Architecting for Participation

I was scanning feeds on Rojo last night, and saw this post about Steven Bao, and the Facebook apps he has created. He is 14. He's a freshman in high school.

What languages does he know? Java? Nope. But he knows PHP and MySQL, plus JavaScript and the rest... and he's learning C++. And of course he has his own company. At that point in my life I was trying a new skateboard trick, unsuccessfully.

Then I read a note about MySpace versus Facebook on TechCrunch, reinforcing the obvious.

A hallmark of Web 2.0 is that it is participatory, and as we delve into the enterprise we need to pay careful attention to this, not just from a feature/function perspective, but from an architecture perspective.
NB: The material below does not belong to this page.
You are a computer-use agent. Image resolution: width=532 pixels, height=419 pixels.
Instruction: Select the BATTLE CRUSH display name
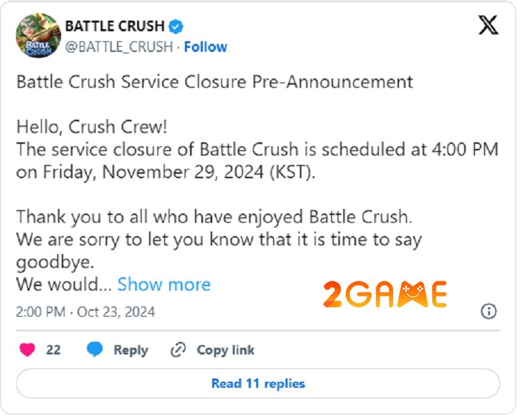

Poll the enterprise today, and Java and .NET will be strong, poll the people hired in the last two years, and the LAMP stack and browser-side programming will show a steep rise. And if freshmen in high school are tooling away in these languages, just think what the work force will be like 5 years from now. All purveyors of Web 2.0 technology in the enterprise should take notice.

And what should the APIs give access to? Everything. If you're afraid of people doing themselves harm with your APIs, then either you don't have respect for people, or you have a bad architecture. Here's an idea: document the interfaces, and let people invent. If you seek to control the applications people build with your platform, then you are almost extinct.

Some people reading this will think he doesn't get it -- the things that matter in the enterprise are security, robustness, things not available in these new architectures. To you I say that you don't get it, innovations will fill the void, and that is exactly what we are trying to do. Embrace the architectures of participation, because you don't want to build for the past. Building for the future means being open, giving a big-ol bear hug to the emergent stuff on the web, and doing the heavy lifting to find ways for it to meet the needs of the enterprise. Because people will find a way to get their jobs done... either with or without the technology that their company wishes they would use.